詩: ベリマン (Bo Hjalmar Bergman,1869-1967) スウェーデン
      

曲: ラングストレーム (Andreas Johan Ture Rangström,1884-1947) スウェーデン   歌詞言語: スウェーデン語


Det flyger en fågel svart och stum.
Vem binder hans öde? Ingen.
Han flyger i världens vida rum
med ångestens vind i vingen.

Har ej rede att värma sig i.
Har ej värn eller viloställen.
Min längtan susar skugglikt förbi
din brinnande ruta i kvällen.

Så blek i månskenets bleka ljus
du stryker en dröm från din panna.
Nu sover ditt stora tysta hus.
Mitt öde kan icke stanna.

Det är skyar som fara och flarn
på flykt över dunkla vatten
- vi längtans fåglar,vi orons barn,
vi susande vingar i natten!

飛んで行くのは一羽の鳥 黒く沈黙した
誰が決めるのだ その運命を?誰でもない
鳥は飛ぶ この世の広い空間を
翼の苦悩する風と共に

巣もない 自らを暖める
止まり木もない その身を休める
私の憧れはささやき過ぎる 影となって
お前の燃え立つ窓を 夕暮れに

こうして蒼ざめる 月明かりの淡い光のように
お前は振り払う 夢をお前の額から
今まどろんでいる お前の大きく静かな家は
私の運命は止まることができない

雲だ 漂い流れゆく
濁った水の上を飛びながら
- 私たちは憧れの鳥だ 不安な子供たちだ
私たちはささやく夜の翼なのだ!

ブー・ベリマンの詩につけた歌曲はラングストレームにはたくさんあります。

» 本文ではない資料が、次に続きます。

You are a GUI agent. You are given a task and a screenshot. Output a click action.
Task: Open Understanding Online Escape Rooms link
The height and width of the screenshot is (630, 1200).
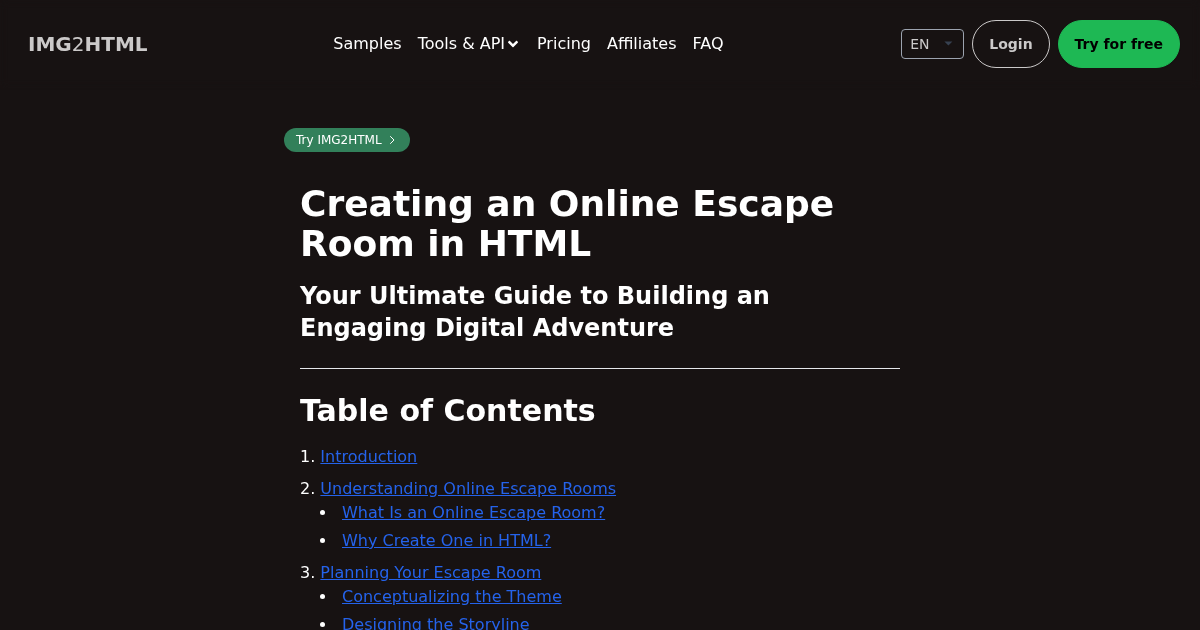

その多くが彼の代表的な歌曲作品となっていますが、この曲はその中でも最も良く知られたもののひとつでしょう。フォン・オッターの録音したスウェーデン歌曲集のアルバムタイトルになっておりますし、北欧歌曲を歌う多くの歌手たちがこぞって取り上げている曲です。激しい飛翔への憧れが仄暗いメロディとともに力強く歌われて、確かに代表作と呼ばれるにふさわしい貫録の歌曲だと思います。